Signs of hormonal imbalance
depression, irritability, apathy;
active hair loss/excessive hair growth;
sudden change in weight.
On the first day after childbirth, there may be a problem with urination. The reason that the mother cannot urinate may be the pressure of the fetal head on the bladder during childbirth, which leads to swelling, or a spasm of the sphincter of the bladder. You can induce urination with the help of a reflex from the sound of pouring water, in extreme cases, a catheter or diuretics are used for this.
There is also the opposite problem - urinary incontinence. It usually occurs in those who give birth not for the first time. This is due to the weakening and stretching of the pelvic floor muscles. The problem with incontinence may go away on its own after a few days. But to improve muscle tone, it is recommended to do Kegel exercises.

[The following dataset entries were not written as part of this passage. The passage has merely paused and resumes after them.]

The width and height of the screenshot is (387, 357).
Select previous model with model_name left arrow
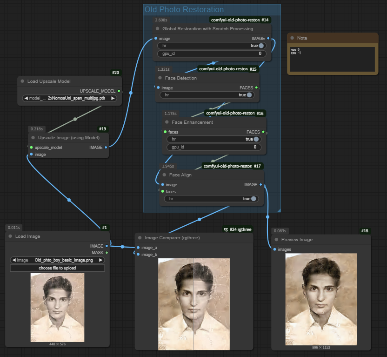pyautogui.click(x=26, y=99)
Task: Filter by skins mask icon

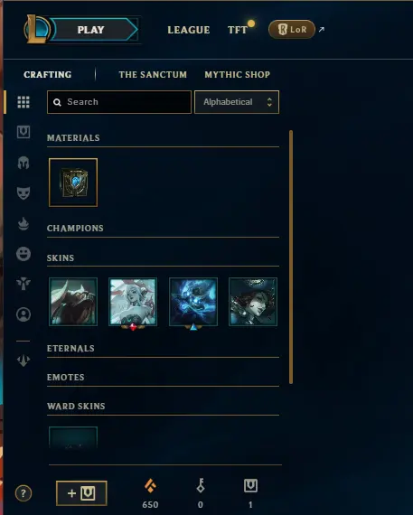Action: click(x=23, y=192)
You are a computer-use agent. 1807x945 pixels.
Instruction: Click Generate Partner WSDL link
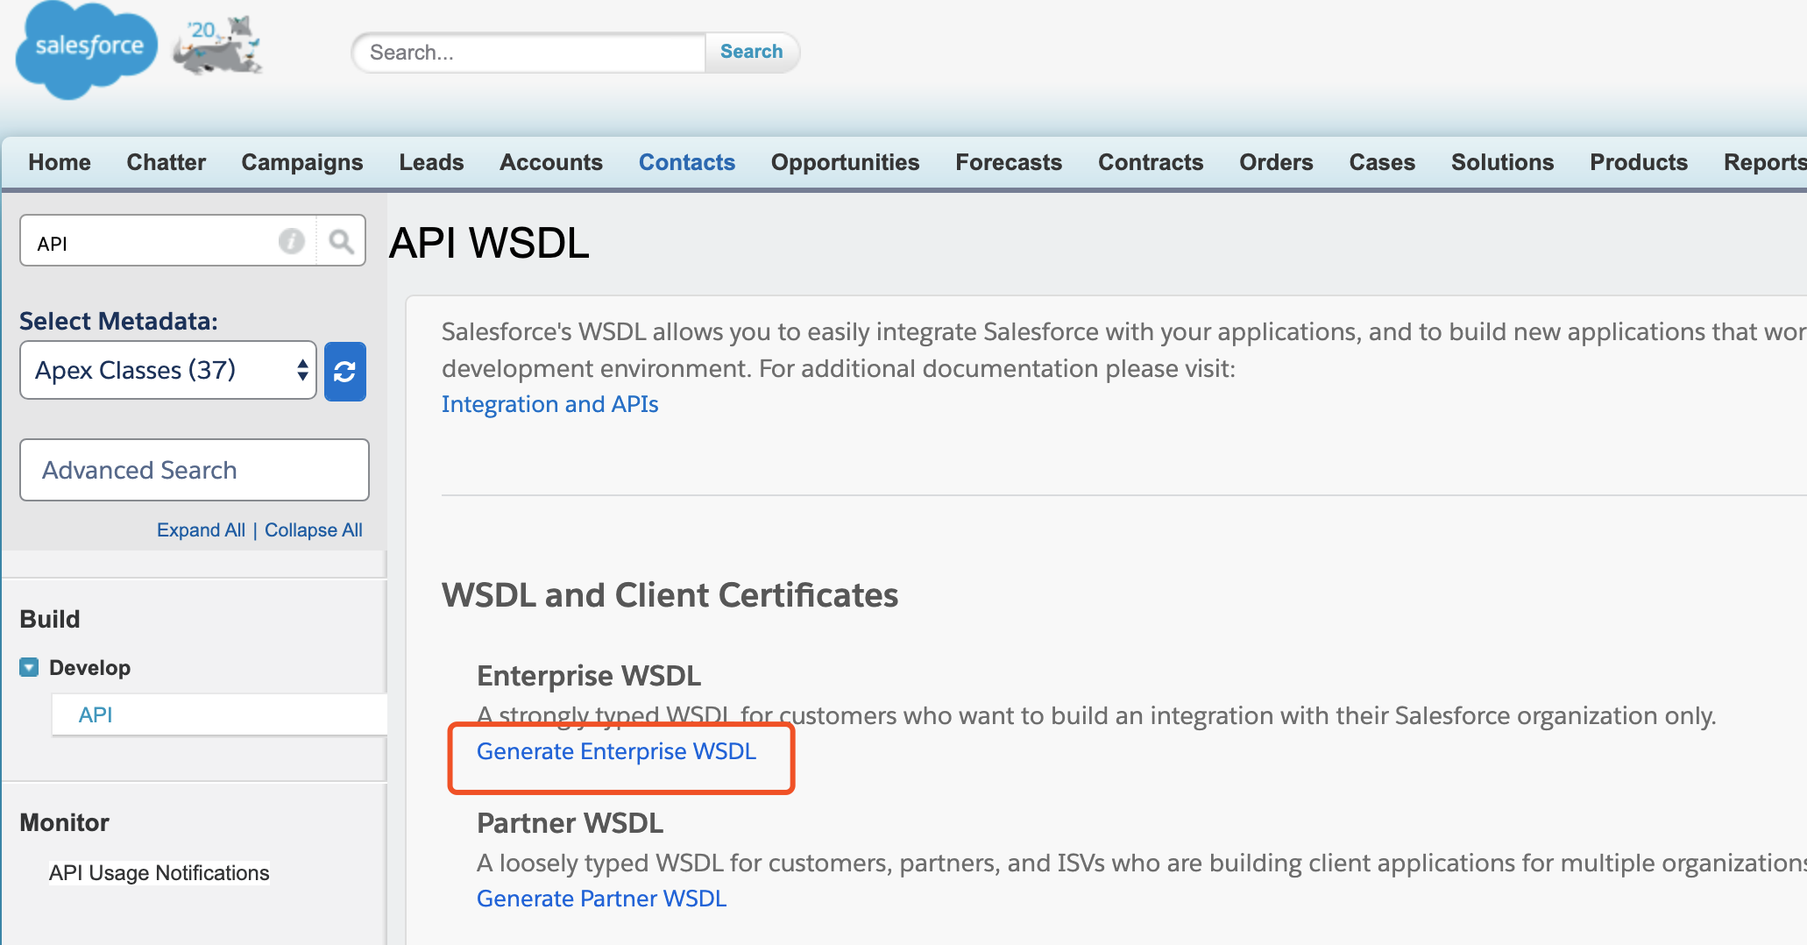click(x=601, y=899)
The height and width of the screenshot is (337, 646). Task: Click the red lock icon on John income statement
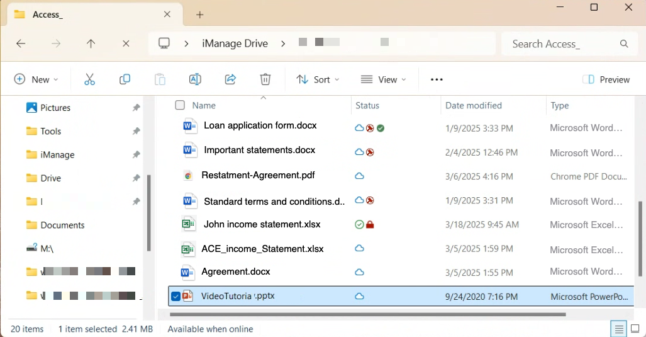[370, 225]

The first stool after childbirth comes in 2-3 days. This is due to the fact that an enema is done before childbirth. Doctors in the maternity hospital ensure that the emptying of the intestines in women in labor occurs regularly, if necessary, special stimulating suppositories (for example, glycerin ones) are issued. With proper nutrition, bowel function is usually restored fairly quickly. After a caesarean section, it can take up to several weeks to restore gastrointestinal motility. Also at this time, liver function is normalized, which is reflected in the normalization of biochemical blood tests.
After childbirth, the mother's nervous system encounters new unusual sensations. Depending on life circumstances, stimuli are different. Those who have a first child are worried about how they will take care of the baby, the awareness of motherhood comes and a huge responsibility piles up. For those who already have children, there are also enough reasons for concern - how older children will react to a new family member, how to do everything in time, when to relax ...
The process of giving birth, inevitably accompanied by pain and strong emotions, is always stressful for a new mother. It is not surprising that in the postpartum period, many mothers are on the verge of a breakdown, and someone can not stand it and breaks down. Relatives, especially the husband, can help in this situation. As well as psychological consultations, which can be obtained free of charge at the antenatal clinic or at the maternity hospital.
Stitches after childbirth
Depending on the circumstances, doctors apply different suture materials to tears or incisions: absorbable, non-absorbable and metal staples. The first, as the name implies, resolves on its own after 5-7 days and does not entail further medical intervention, and the remaining two require subsequent removal after 3-6 days.
Cervical sutures are easy to care for, just normal hygiene as described below is sufficient. The nurses begin to process the stitches in the maternity hospital with brilliant green or potassium permanganate, and then, after they are removed or resorbed, the mother herself monitors healing at home. For the speedy healing of stitches, it is also useful to take air baths.
If there are stitches, do not sit for several days, or sit in a certain position with support on the side where there are no stitches. Although this is unusual, some mothers will have to lie down, reclining or standing for some time.
How to recover quickly after childbirth
Every mother wants to get her body back to normal as soon as possible. Hurrying up and turning a blind eye to suspicious phenomena is not the best way out, since subsequently these tricks can greatly affect health in the future, even years later.